Nair de Teffé, atriz de teatro, era vocação nata. Seu pai, o Barão de Teffé, era um amante da arte cênica tendo escrito uma peça para o palco: “Justiça de Deus”. Nair interpretou, em 1912, a peça escrita especialmente para ela por Coelho Netto “Miss Love”, no papel título; formou uma companhia de teatro “Troupe Rian”, que ensaiou e encenou muitas peças com destinação filantrópica. O grande ator-diretor produtor Leopoldo Fróes deu-lhe uma ponta em “Longe do Olhos”. Nair não teve condições de prosseguir na carreira teatral por haver casado com o Marechal Hermes da Fonseca, então político de prestígio e naquele instante presidente da República. Quando este faleceu e depois perdeu o pai, Nair já não desfrutava do viço da juventude. Os recursos financeiros deixados pelo pai foram absorvidos em despesas necessárias e muito no “jogo-do-bicho” de que gostava a irriquieta senhora. Ao partir de Petrópolis, com as últimas economias, construiu e abriu o Cinema Rian, na Avenida Atlântica, nº 2965, em prédio com 4 andares, que explorou pessoalmente por algum tempo até ser envolvida numa sociedade com o exibidor e distribuidor Luiz Severino Ribeiro que, afinal, ficou com o cinema e o prédio em 1946. Condenado pela expansão imobiliária de Copacabana, o prédio “pegou fogo” em março de 1975. “Foi castigo”. – disse Nair em entrevista a “O Fluminense”, edição de 29 de março de 1975.

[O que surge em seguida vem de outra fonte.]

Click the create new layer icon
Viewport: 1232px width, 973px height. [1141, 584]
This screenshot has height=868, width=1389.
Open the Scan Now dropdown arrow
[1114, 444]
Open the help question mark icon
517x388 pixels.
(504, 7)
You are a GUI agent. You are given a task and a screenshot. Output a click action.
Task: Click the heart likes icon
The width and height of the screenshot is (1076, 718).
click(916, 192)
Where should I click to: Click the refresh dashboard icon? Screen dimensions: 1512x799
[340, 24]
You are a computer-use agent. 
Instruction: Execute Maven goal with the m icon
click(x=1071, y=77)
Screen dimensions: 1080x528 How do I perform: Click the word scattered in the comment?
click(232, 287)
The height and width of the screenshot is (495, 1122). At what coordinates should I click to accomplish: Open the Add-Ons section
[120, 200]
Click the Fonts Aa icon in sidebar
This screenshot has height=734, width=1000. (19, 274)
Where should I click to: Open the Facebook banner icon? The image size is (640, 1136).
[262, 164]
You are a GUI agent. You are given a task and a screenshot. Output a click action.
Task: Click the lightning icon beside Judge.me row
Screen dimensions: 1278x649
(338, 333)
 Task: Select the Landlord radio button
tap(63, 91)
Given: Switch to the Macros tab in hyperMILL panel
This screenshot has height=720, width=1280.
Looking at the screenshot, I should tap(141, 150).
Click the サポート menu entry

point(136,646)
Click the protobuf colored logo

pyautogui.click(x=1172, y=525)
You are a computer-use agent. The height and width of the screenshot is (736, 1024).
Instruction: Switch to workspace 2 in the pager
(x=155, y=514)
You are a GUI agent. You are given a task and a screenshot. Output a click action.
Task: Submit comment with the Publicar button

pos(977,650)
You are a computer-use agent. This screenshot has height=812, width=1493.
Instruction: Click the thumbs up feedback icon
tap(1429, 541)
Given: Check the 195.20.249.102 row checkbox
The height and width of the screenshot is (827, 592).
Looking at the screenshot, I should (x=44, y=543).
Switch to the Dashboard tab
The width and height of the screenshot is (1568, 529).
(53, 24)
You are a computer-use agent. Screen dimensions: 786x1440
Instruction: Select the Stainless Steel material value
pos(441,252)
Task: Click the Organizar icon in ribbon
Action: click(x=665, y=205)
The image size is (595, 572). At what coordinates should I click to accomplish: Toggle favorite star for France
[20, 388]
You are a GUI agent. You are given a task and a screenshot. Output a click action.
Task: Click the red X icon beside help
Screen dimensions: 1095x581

Nair ficou sem nada. Foi viver em Niterói com seus filhos adotivos e seus animais domésticos. Ali, no ostracismo, escreveu o livro “A Verdade sobre a Revolução de 1922”. Lançado com sucesso em vários pontos do país, e, em Petrópolis, em 27 de fevereiro de 1975, em promoção da Academia Petropolitana de Letras, com apoio da Prefeitura Municipal e da Imprensa Petropolitana.

A grande dama partiu no exato dia em que completou 95 anos de idade: 10 de junho de 1981. Foi sepultada na campa do esposo Marechal Hermes da Fonseca, no Cemitério de Petrópolis, próxima ao túmulo de seus pais na Petrópolis que amou e dignificou tanto.